Text and element pointing records:

§ §

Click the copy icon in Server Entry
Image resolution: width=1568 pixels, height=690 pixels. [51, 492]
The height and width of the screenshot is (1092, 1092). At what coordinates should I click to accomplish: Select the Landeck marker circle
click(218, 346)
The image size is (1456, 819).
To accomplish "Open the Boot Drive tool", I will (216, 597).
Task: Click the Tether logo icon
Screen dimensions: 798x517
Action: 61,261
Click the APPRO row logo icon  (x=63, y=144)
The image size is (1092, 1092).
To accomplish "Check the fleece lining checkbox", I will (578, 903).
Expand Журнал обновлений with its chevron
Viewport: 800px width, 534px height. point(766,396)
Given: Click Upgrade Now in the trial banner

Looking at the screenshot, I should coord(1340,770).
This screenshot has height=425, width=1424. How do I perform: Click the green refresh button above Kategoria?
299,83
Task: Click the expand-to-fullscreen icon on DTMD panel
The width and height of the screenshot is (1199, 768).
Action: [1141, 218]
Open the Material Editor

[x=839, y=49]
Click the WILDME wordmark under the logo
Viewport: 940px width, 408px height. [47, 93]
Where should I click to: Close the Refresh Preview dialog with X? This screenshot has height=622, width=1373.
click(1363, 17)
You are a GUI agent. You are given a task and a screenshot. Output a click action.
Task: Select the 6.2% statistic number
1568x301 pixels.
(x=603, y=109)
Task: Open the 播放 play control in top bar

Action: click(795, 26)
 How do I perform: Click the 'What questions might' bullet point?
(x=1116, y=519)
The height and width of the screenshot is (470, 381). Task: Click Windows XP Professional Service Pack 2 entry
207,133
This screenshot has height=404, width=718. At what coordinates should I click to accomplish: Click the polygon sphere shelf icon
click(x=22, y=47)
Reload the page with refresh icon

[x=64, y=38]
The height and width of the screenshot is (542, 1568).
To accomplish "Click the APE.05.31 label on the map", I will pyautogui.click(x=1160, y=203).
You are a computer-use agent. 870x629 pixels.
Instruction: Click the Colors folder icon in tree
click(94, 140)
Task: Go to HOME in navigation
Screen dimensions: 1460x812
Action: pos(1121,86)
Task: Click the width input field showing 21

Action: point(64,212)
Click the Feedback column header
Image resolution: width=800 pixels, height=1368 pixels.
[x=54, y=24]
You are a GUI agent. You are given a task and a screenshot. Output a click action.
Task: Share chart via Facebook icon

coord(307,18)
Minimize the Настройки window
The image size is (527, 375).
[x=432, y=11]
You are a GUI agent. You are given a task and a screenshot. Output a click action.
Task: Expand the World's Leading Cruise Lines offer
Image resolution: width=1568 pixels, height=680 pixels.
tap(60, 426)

§ §

WORK TO COMPLETE:
Give the lines of the listing from the line with "You are a computer-use agent. 870x629 pixels." to the line with "Action: pos(1121,86)" as a JSON list of strings, one string per line, leaving out blank lines.

RESPONSE TO THIS TASK:
[
  "You are a computer-use agent. 870x629 pixels.",
  "Instruction: Click the Colors folder icon in tree",
  "click(94, 140)",
  "Task: Go to HOME in navigation",
  "Screen dimensions: 1460x812",
  "Action: pos(1121,86)"
]